Andere Darstellungen von Rabbinerinnen kommen in anderen Werken vor. Manchmal erscheinen diese Darstellungen realistisch, wie in Marcia R. Rudins Hear My Voice (2017), während andere die Grenzen des Plausiblen überschreiten, wie in Seth B. Goldbergs The Rabbi of Resurrection Bay (2015).
Fernsehen und Film
Im Fernsehen treten Rabbinerinnen u. a. auf in:
- Transparent (2014–2017) — In der Serie und dem anschließenden Film von 2019 spielt Kathryn Hahn die Rolle der Rabbi Raquel Fein.

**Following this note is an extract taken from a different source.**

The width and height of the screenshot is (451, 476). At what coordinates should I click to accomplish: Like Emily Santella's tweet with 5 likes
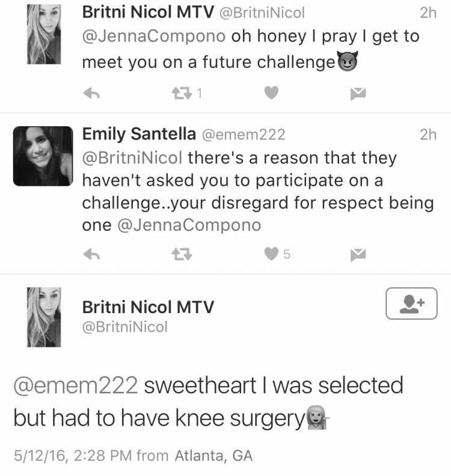pyautogui.click(x=271, y=254)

Fein ist eine bemerkenswerte Figur in der Serie, die als ganze Person beschrieben wird, deren Arbeit, wie z. B. das Verfassen einer Pessach-Predigt bei einem Waldspaziergang, sich auf die Erfahrungen von Rabbinerinnen im wirklichen Leben bezieht.
Zu den Dokumentarfilmen über Rabbinerinnen gehören:
- My Rabbi (2005) — Unter der Regie von Leslie Krongold begleitet der Film sechs Rabbinerinnen bei ihren persönlichen Kämpfen und Triumphen.
- Regina: The First Woman Rabbi (2013) — Unter der Regie von Diana Groó erhielt er mehrere Preise des Jüdischen Filmfestivals für die Darstellung von Regina Jonas, gespielt von der Schauspielerin Rachel Weisz.
- Kol Ishah: The Rabbi Is a Woman (2014) — Unter der Regie von Hannah Heer. Der Film zeigt Rabbinerin Chava Koster, die erste Frau aus den Niederlanden, die als Rabbinerin ordiniert wurde, und die in Deutschland geborene Rabbinerin Elisa Klapheck, die als erste Rabbinerin in den Niederlanden tätig ist.